Modelling of Microbiologically Influenced Corrosion (MIC) of Metallic Alloys in Seawater By Electrochemical Impedance Spectroscopy in a Nano-Meter Scale

The main purpose of this study was to model the growth of the marine bio-film, of micro/macro-organisms, on the surface of two metallic alloys in seawater by electrochemical impedance spectroscopy (EIS). The alloys used in this study were; UNS 1020 carbon steel and stainless steel 304. The EIS was used to measure the double layer capacitance (Cdl) of the formed bio-film in seawater on a frequent basis. The total exposure time of the tests was ranged between 90 days to 180 days. The visual inspection of the tested samples showed a bio-film formation on the surface of these samples. The microbiologically influenced (induced) corrosion (MIC) was observed only on the carbon steel. Monitoring the growth of the bio-film formation was accomplished by the EIS during the 90-180 days exposure of the tested samples.
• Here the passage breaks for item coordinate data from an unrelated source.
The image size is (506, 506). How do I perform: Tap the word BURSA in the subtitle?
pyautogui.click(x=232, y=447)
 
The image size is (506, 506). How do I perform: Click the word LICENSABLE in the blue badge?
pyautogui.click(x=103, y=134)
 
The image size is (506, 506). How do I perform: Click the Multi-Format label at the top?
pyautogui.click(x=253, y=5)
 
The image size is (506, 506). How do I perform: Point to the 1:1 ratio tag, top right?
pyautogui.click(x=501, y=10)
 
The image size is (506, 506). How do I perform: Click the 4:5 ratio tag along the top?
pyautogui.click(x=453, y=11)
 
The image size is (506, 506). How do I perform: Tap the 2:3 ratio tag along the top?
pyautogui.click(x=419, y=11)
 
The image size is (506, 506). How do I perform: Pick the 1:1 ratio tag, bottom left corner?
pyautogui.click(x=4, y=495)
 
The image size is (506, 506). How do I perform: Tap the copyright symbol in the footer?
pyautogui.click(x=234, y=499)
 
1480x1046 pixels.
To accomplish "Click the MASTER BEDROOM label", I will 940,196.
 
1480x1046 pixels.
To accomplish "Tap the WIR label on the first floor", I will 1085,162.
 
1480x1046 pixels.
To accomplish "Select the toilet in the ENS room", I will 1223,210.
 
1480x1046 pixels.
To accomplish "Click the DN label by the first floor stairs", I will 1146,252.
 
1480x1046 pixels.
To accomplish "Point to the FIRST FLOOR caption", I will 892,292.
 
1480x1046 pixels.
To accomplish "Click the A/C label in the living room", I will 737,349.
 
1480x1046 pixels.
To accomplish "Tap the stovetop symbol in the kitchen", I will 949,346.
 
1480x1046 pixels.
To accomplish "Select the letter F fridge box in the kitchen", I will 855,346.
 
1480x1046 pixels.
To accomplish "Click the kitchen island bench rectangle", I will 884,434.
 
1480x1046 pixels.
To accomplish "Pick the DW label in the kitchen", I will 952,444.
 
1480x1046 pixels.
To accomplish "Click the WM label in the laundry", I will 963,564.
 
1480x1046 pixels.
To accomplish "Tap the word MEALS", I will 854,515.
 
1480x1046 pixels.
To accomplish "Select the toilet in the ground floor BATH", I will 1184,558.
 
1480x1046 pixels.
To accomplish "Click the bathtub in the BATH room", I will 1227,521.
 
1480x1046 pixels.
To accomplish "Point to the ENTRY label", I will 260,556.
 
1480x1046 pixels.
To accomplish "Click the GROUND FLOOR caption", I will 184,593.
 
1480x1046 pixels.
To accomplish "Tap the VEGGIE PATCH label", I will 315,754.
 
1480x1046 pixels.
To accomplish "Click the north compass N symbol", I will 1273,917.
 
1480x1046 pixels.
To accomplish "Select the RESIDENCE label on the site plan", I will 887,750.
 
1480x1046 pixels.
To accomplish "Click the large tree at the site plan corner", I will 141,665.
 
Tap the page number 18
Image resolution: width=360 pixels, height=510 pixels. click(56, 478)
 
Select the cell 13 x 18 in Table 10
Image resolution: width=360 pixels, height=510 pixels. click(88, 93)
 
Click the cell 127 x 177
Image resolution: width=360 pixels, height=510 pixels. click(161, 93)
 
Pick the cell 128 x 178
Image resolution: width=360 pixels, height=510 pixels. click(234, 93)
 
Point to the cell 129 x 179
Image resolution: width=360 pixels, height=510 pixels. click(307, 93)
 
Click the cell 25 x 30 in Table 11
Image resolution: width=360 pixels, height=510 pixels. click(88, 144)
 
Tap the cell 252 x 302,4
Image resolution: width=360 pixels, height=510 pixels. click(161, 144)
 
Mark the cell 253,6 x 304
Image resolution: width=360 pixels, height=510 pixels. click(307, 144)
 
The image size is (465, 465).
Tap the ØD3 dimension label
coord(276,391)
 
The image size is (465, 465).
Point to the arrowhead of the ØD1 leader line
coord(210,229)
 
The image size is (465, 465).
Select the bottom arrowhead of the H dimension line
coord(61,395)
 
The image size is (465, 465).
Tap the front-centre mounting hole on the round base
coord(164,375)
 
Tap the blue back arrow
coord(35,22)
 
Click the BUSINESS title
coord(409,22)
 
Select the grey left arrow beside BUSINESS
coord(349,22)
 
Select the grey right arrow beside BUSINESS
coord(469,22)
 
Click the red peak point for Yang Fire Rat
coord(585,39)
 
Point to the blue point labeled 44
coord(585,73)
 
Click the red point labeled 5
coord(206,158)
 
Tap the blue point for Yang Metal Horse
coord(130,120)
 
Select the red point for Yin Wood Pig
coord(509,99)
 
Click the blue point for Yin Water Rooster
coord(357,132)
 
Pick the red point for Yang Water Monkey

A gradual monitoring of the growth of the bio-film formation was achieved by mathematically correlating the obtained double layer capacitance (Cdl) of the bio-film to the thickness of the bio-film formation. The mathematical correlation was derived based on taking into the account parameters such as; the dielectric constant of the formed bio-film, the dielectric constant of the seawater at two temperatures 18oC and 33 oC, the volume fraction of the seawater in the bio-film, the dielectric constant of corrosion products in the bio-film. The advantage of EIS is a non-invasive technique with a sensing (spatial) resolution in a nanometer scale in a comparison to other techniques of monitoring the growth of bio-films on metallic alloys in aqueous solutions. Key Words: Microbiologically influenced corrosion (MIC); Electrochemical impedance spectroscopy (EIS); Mathematical correlation; Seawater; Double layer capacitance (Cdl).